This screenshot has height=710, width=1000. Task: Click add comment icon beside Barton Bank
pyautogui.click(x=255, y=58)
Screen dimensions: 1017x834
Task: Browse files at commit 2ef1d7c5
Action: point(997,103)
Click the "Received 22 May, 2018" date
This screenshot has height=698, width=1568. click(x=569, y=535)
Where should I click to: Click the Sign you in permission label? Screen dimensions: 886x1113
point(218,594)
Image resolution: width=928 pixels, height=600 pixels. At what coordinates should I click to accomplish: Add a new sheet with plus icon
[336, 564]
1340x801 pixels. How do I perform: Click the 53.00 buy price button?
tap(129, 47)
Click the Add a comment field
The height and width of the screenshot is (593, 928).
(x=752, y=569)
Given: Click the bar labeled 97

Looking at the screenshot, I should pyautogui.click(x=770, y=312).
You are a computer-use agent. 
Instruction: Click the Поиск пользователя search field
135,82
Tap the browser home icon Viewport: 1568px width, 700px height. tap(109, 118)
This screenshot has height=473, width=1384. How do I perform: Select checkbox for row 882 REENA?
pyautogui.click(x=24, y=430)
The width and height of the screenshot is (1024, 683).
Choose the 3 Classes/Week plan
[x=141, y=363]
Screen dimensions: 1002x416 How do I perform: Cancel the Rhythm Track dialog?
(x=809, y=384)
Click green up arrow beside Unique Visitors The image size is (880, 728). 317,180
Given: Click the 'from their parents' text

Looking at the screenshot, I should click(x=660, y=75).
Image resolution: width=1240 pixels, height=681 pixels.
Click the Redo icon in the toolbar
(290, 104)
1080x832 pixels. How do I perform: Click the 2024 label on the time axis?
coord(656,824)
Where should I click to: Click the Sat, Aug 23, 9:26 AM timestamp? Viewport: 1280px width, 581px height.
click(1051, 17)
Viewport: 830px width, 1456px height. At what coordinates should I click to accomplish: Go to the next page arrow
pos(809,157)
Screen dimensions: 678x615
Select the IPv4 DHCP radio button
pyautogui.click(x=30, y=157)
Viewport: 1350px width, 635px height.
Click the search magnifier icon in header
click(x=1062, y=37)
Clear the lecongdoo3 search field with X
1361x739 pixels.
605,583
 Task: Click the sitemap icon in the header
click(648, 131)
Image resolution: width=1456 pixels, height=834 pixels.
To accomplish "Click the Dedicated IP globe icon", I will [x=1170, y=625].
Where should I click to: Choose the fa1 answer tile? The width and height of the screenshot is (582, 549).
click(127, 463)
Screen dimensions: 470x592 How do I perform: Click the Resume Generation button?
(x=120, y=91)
■ ■ ■ ■ ■ ■ ■
§ **Problem to solve**
The whole listing, restated word for word, is the expected answer.

§ **Result**
This screenshot has height=710, width=1000. Task: Click add comment icon beside Barton Bank
pyautogui.click(x=255, y=58)
Screen dimensions: 1017x834
Task: Browse files at commit 2ef1d7c5
Action: point(997,103)
Click the "Received 22 May, 2018" date
This screenshot has height=698, width=1568. click(x=569, y=535)
Where should I click to: Click the Sign you in permission label? Screen dimensions: 886x1113
point(218,594)
Image resolution: width=928 pixels, height=600 pixels. At what coordinates should I click to accomplish: Add a new sheet with plus icon
[336, 564]
1340x801 pixels. How do I perform: Click the 53.00 buy price button?
tap(129, 47)
Click the Add a comment field
The height and width of the screenshot is (593, 928).
(x=752, y=569)
Given: Click the bar labeled 97

Looking at the screenshot, I should pyautogui.click(x=770, y=312).
You are a computer-use agent. 
Instruction: Click the Поиск пользователя search field
135,82
Tap the browser home icon Viewport: 1568px width, 700px height. tap(109, 118)
This screenshot has height=473, width=1384. How do I perform: Select checkbox for row 882 REENA?
pyautogui.click(x=24, y=430)
The width and height of the screenshot is (1024, 683).
Choose the 3 Classes/Week plan
[x=141, y=363]
Screen dimensions: 1002x416 How do I perform: Cancel the Rhythm Track dialog?
(x=809, y=384)
Click green up arrow beside Unique Visitors The image size is (880, 728). 317,180
Given: Click the 'from their parents' text

Looking at the screenshot, I should click(x=660, y=75).
Image resolution: width=1240 pixels, height=681 pixels.
Click the Redo icon in the toolbar
(290, 104)
1080x832 pixels. How do I perform: Click the 2024 label on the time axis?
coord(656,824)
Where should I click to: Click the Sat, Aug 23, 9:26 AM timestamp? Viewport: 1280px width, 581px height.
click(1051, 17)
Viewport: 830px width, 1456px height. At what coordinates should I click to accomplish: Go to the next page arrow
pos(809,157)
Screen dimensions: 678x615
Select the IPv4 DHCP radio button
pyautogui.click(x=30, y=157)
Viewport: 1350px width, 635px height.
Click the search magnifier icon in header
click(x=1062, y=37)
Clear the lecongdoo3 search field with X
1361x739 pixels.
605,583
 Task: Click the sitemap icon in the header
click(648, 131)
Image resolution: width=1456 pixels, height=834 pixels.
To accomplish "Click the Dedicated IP globe icon", I will [x=1170, y=625].
Where should I click to: Choose the fa1 answer tile? The width and height of the screenshot is (582, 549).
click(127, 463)
Screen dimensions: 470x592 How do I perform: Click the Resume Generation button?
(x=120, y=91)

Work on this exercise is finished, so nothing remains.